I started my investigation with an ATP-enabled speedometer with a indicated top speed of 90mph, apparently used in equipment not allowed to go over 75mph, but I later needed to disassemble the 120mph version I acquired to verify how to control the extra LEDs in this higher-speed speedometer. I discovered that each speedometer uses three ribbon cables to connect the DIN socket with the PCB, corresponding to three separate areas of the board used for the LED “rows”, LED “columns”, and the ICs that drive the alphanumeric display. As “rows” and “columns” imply, the LEDs around the perimeter of the meter are arranged in an electrical matrix, such that only 2 * sqrt(N) lines are required to control N LEDs. For example, a 10x10 array can be controlled by just 20 lines, by selecting one row, powering some set of the 10 columns corresponding to the LEDs to be illuminated in that row, and repeating rapidly for every row. These LEDs are much the same: the combined set of green and amber LEDs are arranged in a conceptual 5-row, 7-column grid, so I resolved to use Serial-to-Parallel shift registers to control them with even fewer than the 12 GPIO lines of my CAN controller that would otherwise be required. The alphanumeric LED arrays are more complex: a pair of 74HCT541 line buffers/shift registers feed three ams-OSRAM DLO7135 displays, surprisingly sophisticated units that accept a clocked, parallel 7-bit character code and display it according to an internal, read-only character table.

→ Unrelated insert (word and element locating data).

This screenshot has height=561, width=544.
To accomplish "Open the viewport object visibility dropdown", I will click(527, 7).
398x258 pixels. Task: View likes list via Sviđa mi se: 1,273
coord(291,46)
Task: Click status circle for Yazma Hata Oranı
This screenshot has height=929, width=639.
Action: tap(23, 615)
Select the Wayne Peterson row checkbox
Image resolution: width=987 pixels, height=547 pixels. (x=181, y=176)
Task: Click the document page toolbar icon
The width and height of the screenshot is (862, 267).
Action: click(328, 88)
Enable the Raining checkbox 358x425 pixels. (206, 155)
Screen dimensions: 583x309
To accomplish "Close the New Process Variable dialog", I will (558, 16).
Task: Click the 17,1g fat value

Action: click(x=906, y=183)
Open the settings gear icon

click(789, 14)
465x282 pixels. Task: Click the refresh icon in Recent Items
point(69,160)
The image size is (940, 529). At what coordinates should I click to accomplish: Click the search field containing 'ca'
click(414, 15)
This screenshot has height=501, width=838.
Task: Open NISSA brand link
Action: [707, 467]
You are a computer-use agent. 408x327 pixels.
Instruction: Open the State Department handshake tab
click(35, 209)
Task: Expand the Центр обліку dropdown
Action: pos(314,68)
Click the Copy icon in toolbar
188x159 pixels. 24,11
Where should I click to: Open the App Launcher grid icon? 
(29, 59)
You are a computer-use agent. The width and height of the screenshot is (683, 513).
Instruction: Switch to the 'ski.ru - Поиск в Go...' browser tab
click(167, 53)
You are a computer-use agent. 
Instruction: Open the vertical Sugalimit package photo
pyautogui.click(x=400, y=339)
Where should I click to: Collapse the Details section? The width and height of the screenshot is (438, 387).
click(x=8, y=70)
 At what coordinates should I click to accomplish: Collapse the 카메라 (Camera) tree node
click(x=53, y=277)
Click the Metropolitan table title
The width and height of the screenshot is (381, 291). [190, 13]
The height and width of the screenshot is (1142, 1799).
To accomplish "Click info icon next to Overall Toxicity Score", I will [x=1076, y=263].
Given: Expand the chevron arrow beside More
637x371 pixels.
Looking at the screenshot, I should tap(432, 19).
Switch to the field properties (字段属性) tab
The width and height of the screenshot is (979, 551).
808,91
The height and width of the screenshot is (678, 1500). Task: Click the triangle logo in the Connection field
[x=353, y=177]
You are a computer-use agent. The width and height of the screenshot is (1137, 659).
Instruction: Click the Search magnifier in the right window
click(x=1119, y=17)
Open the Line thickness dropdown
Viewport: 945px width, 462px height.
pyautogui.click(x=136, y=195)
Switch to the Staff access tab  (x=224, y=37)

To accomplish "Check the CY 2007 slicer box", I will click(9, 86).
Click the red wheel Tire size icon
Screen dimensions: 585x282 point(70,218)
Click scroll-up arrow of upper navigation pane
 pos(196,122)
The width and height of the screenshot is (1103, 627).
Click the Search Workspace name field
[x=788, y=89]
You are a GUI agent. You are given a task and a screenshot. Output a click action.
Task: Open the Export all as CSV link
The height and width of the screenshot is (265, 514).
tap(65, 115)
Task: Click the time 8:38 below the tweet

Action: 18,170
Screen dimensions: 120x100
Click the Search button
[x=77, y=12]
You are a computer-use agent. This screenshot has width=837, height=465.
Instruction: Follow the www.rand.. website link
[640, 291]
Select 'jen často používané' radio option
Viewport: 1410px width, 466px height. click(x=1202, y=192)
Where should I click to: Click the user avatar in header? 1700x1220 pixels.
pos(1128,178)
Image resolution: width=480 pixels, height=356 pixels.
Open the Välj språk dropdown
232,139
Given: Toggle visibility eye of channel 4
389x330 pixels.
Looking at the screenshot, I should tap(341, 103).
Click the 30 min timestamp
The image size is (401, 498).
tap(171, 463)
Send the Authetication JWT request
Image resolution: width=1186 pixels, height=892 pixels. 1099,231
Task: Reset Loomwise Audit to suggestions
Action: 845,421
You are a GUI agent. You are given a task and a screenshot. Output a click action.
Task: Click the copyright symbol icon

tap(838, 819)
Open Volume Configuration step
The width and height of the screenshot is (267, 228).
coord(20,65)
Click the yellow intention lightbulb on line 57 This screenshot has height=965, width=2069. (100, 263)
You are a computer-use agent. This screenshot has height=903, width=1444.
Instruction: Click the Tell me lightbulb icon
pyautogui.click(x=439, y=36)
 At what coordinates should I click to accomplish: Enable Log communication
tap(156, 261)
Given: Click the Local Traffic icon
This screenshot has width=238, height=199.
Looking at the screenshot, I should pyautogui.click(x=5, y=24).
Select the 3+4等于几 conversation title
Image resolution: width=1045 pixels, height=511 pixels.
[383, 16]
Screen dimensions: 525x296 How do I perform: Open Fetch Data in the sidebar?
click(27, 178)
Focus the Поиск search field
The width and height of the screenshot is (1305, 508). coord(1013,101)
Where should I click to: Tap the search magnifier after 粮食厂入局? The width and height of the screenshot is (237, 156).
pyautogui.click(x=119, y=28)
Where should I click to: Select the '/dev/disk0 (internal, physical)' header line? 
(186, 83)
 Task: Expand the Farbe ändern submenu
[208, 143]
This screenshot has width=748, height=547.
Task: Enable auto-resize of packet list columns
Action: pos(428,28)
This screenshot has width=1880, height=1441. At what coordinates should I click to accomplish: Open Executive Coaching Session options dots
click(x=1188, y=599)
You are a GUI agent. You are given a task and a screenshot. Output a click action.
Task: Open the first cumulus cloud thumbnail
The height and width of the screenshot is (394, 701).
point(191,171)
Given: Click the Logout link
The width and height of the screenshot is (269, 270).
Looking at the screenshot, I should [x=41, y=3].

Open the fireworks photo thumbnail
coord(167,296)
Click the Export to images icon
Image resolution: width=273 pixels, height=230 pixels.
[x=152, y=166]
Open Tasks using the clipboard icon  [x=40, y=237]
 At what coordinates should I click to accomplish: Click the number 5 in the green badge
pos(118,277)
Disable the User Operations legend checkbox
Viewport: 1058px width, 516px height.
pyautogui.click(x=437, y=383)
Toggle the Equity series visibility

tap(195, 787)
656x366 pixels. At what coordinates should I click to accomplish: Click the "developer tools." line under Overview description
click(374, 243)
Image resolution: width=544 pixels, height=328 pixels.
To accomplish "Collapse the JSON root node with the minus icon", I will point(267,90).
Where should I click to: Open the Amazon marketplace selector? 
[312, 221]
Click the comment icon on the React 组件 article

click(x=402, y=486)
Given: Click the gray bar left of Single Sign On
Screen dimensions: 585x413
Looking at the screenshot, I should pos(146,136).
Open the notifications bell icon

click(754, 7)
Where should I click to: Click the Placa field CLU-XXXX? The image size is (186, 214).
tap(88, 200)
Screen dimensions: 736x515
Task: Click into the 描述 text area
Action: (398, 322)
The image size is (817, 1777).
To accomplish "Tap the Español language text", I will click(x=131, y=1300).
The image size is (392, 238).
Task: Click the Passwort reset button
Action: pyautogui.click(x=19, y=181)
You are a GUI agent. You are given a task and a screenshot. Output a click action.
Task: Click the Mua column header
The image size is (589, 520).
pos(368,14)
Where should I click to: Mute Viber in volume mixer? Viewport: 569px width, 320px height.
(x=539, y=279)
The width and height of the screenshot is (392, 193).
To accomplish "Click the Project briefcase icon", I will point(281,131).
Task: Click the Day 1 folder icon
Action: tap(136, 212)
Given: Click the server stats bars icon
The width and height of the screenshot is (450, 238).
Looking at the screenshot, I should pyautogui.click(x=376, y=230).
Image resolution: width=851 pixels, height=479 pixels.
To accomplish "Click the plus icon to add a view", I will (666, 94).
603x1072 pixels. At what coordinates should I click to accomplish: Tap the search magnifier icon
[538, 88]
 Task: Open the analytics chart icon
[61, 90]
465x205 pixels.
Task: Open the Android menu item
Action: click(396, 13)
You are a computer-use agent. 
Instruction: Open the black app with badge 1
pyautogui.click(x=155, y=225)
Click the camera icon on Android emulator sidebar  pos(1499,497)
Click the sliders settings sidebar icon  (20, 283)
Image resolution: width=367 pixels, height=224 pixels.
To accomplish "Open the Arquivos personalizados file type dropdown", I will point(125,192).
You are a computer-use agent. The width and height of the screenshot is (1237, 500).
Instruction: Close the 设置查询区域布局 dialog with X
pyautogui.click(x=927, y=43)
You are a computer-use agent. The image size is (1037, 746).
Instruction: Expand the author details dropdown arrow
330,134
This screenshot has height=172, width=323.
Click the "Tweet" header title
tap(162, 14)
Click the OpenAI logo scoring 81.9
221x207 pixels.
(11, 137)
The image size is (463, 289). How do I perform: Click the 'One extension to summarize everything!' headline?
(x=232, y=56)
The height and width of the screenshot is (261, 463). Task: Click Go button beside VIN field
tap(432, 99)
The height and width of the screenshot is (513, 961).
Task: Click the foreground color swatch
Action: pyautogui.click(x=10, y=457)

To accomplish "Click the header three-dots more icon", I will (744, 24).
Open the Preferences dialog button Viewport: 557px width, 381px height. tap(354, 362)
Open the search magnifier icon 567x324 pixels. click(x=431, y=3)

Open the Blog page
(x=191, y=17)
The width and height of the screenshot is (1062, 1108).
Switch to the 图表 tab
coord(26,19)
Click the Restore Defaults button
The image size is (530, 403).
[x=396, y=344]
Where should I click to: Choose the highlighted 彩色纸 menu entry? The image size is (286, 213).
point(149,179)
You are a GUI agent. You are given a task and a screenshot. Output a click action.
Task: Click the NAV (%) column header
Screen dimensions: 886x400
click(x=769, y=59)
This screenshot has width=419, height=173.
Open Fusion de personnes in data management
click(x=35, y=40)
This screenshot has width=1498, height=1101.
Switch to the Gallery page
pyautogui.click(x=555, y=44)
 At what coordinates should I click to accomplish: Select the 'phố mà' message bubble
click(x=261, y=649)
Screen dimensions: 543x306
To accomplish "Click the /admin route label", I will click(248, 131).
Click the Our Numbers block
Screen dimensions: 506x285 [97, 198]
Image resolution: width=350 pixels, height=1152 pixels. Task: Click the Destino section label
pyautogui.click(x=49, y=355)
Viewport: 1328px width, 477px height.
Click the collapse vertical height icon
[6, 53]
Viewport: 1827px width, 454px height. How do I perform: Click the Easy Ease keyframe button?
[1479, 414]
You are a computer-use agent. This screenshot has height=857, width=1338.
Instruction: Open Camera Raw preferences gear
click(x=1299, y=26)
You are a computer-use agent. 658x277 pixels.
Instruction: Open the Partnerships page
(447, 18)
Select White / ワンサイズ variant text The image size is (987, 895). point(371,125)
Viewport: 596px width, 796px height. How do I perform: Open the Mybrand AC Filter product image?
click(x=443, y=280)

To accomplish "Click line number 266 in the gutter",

I wanted to control both the speed LEDs and the alphanumeric display, and like all my other instruments, I wanted my CAN controller to be the brains behind the unit. I therefore resolved to design a new PCB I could “piggyback” on my CAN controller and would plug neatly into the DIN socket. To avoid wasted time, money, and parts, I started by sketching a design with four shift registers and all of the necessary support components that I laid out on a breadboard. The left side shows the beginning of assembly, the right side the completed prototype:

Planning and testing on a breadboard was a good choice: as I debugged the hardware and wrote the relevant firmware module for the CAN controller, I encountered a few bumps (this was supposed to say “Hel”, as in “Hello, World!”):

Finally, I got the hardware and software working, and was ready to turn the design into a PCB.

My designs often have the telltale purple of OSHPark PCBs, but this time I ordered the boards from JLCPCB, then assembled them with generally smaller components than I have hand-soldered before, a necessity to fit the four shift registers, 12 LED-driving transistors with associated resistors, plus a trimmer for fine calibration of the analog speedometer needle. I also left holes for future screws to secure this to the speedometer, and it stacks neatly with my CAN bus controller, connecting via the 11-pin GPIO header on the controller. For future configurability and compatibility, it includes three 2-pin jumpers to set the type of speedometer to which the speedometer controller is connected. The PCB design in progress, followed by the finished board, and the installed stack:

Finally, I could connect the speedometer to my setup (using the 120mph version), drive Class 80x trains around the UK railway network, and get digital and analog speed indications plus useful speed limit information!